Please transcribe all of the records precisely.

..........

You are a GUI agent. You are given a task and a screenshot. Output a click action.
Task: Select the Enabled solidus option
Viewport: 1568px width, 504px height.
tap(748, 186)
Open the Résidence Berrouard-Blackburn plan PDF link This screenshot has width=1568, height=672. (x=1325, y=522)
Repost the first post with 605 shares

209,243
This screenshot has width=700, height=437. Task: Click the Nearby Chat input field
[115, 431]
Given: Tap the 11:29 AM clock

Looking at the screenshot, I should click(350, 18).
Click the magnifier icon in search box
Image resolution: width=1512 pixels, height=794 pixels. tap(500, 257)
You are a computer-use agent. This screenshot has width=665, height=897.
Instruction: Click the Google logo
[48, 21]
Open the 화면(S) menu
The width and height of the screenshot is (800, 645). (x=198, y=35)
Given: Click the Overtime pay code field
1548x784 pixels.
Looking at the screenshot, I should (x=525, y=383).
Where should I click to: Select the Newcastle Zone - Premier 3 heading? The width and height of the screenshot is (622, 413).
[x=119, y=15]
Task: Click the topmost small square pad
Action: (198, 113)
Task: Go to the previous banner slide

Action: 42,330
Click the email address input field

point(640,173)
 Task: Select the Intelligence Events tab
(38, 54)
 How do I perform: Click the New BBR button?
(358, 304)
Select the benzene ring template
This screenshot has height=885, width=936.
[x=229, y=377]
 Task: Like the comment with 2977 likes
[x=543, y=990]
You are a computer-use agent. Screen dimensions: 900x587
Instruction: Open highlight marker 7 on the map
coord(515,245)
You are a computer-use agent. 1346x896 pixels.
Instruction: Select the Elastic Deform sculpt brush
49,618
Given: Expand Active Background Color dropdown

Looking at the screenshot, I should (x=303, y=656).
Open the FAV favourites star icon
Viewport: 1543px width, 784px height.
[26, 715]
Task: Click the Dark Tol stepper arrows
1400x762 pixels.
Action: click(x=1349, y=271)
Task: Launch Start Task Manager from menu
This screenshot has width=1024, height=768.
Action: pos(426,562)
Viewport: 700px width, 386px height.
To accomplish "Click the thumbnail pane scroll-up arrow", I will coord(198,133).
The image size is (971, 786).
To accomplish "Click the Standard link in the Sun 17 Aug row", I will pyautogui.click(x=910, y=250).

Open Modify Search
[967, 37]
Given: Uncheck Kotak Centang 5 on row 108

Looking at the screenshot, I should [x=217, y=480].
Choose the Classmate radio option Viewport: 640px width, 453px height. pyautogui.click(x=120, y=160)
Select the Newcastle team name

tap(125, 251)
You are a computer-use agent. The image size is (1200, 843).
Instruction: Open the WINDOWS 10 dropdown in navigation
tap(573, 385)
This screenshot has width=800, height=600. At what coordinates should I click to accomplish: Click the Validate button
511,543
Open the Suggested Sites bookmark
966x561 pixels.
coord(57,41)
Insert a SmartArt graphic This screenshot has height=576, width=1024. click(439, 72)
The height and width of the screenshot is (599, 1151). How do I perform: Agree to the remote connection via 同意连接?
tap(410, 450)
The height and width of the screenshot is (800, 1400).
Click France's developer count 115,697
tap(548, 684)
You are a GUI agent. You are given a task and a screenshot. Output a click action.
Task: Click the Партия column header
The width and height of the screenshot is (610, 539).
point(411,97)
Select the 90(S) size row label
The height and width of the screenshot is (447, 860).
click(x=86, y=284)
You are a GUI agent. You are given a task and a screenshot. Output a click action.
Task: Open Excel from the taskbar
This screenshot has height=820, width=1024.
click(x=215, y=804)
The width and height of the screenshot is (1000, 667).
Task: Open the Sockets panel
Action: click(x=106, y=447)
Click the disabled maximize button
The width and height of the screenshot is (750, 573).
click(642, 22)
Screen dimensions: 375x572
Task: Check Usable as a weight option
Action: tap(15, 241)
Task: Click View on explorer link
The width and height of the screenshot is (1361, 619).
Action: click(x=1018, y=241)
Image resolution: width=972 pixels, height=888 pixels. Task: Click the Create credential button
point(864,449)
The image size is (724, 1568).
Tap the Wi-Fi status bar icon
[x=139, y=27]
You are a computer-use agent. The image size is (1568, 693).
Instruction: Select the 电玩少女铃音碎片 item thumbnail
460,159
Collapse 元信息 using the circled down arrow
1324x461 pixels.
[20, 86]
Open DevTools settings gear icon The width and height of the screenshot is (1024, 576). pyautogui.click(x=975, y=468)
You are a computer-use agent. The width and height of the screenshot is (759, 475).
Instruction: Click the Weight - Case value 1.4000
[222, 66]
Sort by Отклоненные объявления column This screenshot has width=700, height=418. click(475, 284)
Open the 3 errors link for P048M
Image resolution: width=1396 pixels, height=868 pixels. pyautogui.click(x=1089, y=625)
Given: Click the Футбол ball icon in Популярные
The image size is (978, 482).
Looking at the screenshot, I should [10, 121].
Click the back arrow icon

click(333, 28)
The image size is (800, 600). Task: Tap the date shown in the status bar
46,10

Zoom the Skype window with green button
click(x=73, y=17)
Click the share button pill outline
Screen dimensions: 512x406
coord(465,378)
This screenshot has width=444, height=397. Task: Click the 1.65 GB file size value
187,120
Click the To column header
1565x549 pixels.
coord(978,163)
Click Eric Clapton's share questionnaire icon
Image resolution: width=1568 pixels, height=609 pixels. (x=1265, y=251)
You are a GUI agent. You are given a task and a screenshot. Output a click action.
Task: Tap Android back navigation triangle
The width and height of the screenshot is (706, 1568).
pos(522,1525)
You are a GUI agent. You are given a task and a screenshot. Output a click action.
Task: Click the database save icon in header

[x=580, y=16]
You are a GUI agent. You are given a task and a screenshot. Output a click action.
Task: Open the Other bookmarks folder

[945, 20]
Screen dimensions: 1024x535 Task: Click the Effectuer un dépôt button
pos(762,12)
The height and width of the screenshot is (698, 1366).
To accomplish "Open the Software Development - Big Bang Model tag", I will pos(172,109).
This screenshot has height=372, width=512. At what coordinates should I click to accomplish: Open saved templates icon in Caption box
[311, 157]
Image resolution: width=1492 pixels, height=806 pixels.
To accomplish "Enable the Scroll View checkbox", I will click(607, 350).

..........

OUTPUT FOR THIS TASK:
You are a GUI agent. You are given a task and a screenshot. Output a click action.
Task: Select the Enabled solidus option
Viewport: 1568px width, 504px height.
tap(748, 186)
Open the Résidence Berrouard-Blackburn plan PDF link This screenshot has width=1568, height=672. (x=1325, y=522)
Repost the first post with 605 shares

209,243
This screenshot has width=700, height=437. Task: Click the Nearby Chat input field
[115, 431]
Given: Tap the 11:29 AM clock

Looking at the screenshot, I should click(350, 18).
Click the magnifier icon in search box
Image resolution: width=1512 pixels, height=794 pixels. tap(500, 257)
You are a computer-use agent. This screenshot has width=665, height=897.
Instruction: Click the Google logo
[48, 21]
Open the 화면(S) menu
The width and height of the screenshot is (800, 645). (x=198, y=35)
Given: Click the Overtime pay code field
1548x784 pixels.
Looking at the screenshot, I should (x=525, y=383).
Where should I click to: Select the Newcastle Zone - Premier 3 heading? The width and height of the screenshot is (622, 413).
[x=119, y=15]
Task: Click the topmost small square pad
Action: (198, 113)
Task: Go to the previous banner slide

Action: 42,330
Click the email address input field

point(640,173)
 Task: Select the Intelligence Events tab
(38, 54)
 How do I perform: Click the New BBR button?
(358, 304)
Select the benzene ring template
This screenshot has height=885, width=936.
[x=229, y=377]
 Task: Like the comment with 2977 likes
[x=543, y=990]
You are a computer-use agent. Screen dimensions: 900x587
Instruction: Open highlight marker 7 on the map
coord(515,245)
You are a computer-use agent. 1346x896 pixels.
Instruction: Select the Elastic Deform sculpt brush
49,618
Given: Expand Active Background Color dropdown

Looking at the screenshot, I should (x=303, y=656).
Open the FAV favourites star icon
Viewport: 1543px width, 784px height.
[26, 715]
Task: Click the Dark Tol stepper arrows
1400x762 pixels.
Action: click(x=1349, y=271)
Task: Launch Start Task Manager from menu
This screenshot has width=1024, height=768.
Action: pos(426,562)
Viewport: 700px width, 386px height.
To accomplish "Click the thumbnail pane scroll-up arrow", I will coord(198,133).
The image size is (971, 786).
To accomplish "Click the Standard link in the Sun 17 Aug row", I will pyautogui.click(x=910, y=250).

Open Modify Search
[967, 37]
Given: Uncheck Kotak Centang 5 on row 108

Looking at the screenshot, I should [x=217, y=480].
Choose the Classmate radio option Viewport: 640px width, 453px height. pyautogui.click(x=120, y=160)
Select the Newcastle team name

tap(125, 251)
You are a computer-use agent. The image size is (1200, 843).
Instruction: Open the WINDOWS 10 dropdown in navigation
tap(573, 385)
This screenshot has width=800, height=600. At what coordinates should I click to accomplish: Click the Validate button
511,543
Open the Suggested Sites bookmark
966x561 pixels.
coord(57,41)
Insert a SmartArt graphic This screenshot has height=576, width=1024. click(439, 72)
The height and width of the screenshot is (599, 1151). How do I perform: Agree to the remote connection via 同意连接?
tap(410, 450)
The height and width of the screenshot is (800, 1400).
Click France's developer count 115,697
tap(548, 684)
You are a GUI agent. You are given a task and a screenshot. Output a click action.
Task: Click the Партия column header
The width and height of the screenshot is (610, 539).
point(411,97)
Select the 90(S) size row label
The height and width of the screenshot is (447, 860).
click(x=86, y=284)
You are a GUI agent. You are given a task and a screenshot. Output a click action.
Task: Open Excel from the taskbar
This screenshot has height=820, width=1024.
click(x=215, y=804)
The width and height of the screenshot is (1000, 667).
Task: Open the Sockets panel
Action: click(x=106, y=447)
Click the disabled maximize button
The width and height of the screenshot is (750, 573).
click(642, 22)
Screen dimensions: 375x572
Task: Check Usable as a weight option
Action: tap(15, 241)
Task: Click View on explorer link
The width and height of the screenshot is (1361, 619).
Action: click(x=1018, y=241)
Image resolution: width=972 pixels, height=888 pixels. Task: Click the Create credential button
point(864,449)
The image size is (724, 1568).
Tap the Wi-Fi status bar icon
[x=139, y=27]
You are a computer-use agent. The image size is (1568, 693).
Instruction: Select the 电玩少女铃音碎片 item thumbnail
460,159
Collapse 元信息 using the circled down arrow
1324x461 pixels.
[20, 86]
Open DevTools settings gear icon The width and height of the screenshot is (1024, 576). pyautogui.click(x=975, y=468)
You are a computer-use agent. The width and height of the screenshot is (759, 475).
Instruction: Click the Weight - Case value 1.4000
[222, 66]
Sort by Отклоненные объявления column This screenshot has width=700, height=418. click(475, 284)
Open the 3 errors link for P048M
Image resolution: width=1396 pixels, height=868 pixels. pyautogui.click(x=1089, y=625)
Given: Click the Футбол ball icon in Популярные
The image size is (978, 482).
Looking at the screenshot, I should [10, 121].
Click the back arrow icon

click(333, 28)
The image size is (800, 600). Task: Tap the date shown in the status bar
46,10

Zoom the Skype window with green button
click(x=73, y=17)
Click the share button pill outline
Screen dimensions: 512x406
coord(465,378)
This screenshot has width=444, height=397. Task: Click the 1.65 GB file size value
187,120
Click the To column header
1565x549 pixels.
coord(978,163)
Click Eric Clapton's share questionnaire icon
Image resolution: width=1568 pixels, height=609 pixels. (x=1265, y=251)
You are a GUI agent. You are given a task and a screenshot. Output a click action.
Task: Tap Android back navigation triangle
The width and height of the screenshot is (706, 1568).
pos(522,1525)
You are a GUI agent. You are given a task and a screenshot. Output a click action.
Task: Click the database save icon in header

[x=580, y=16]
You are a GUI agent. You are given a task and a screenshot. Output a click action.
Task: Open the Other bookmarks folder

[945, 20]
Screen dimensions: 1024x535 Task: Click the Effectuer un dépôt button
pos(762,12)
The height and width of the screenshot is (698, 1366).
To accomplish "Open the Software Development - Big Bang Model tag", I will pos(172,109).
This screenshot has height=372, width=512. At what coordinates should I click to accomplish: Open saved templates icon in Caption box
[311, 157]
Image resolution: width=1492 pixels, height=806 pixels.
To accomplish "Enable the Scroll View checkbox", I will click(607, 350).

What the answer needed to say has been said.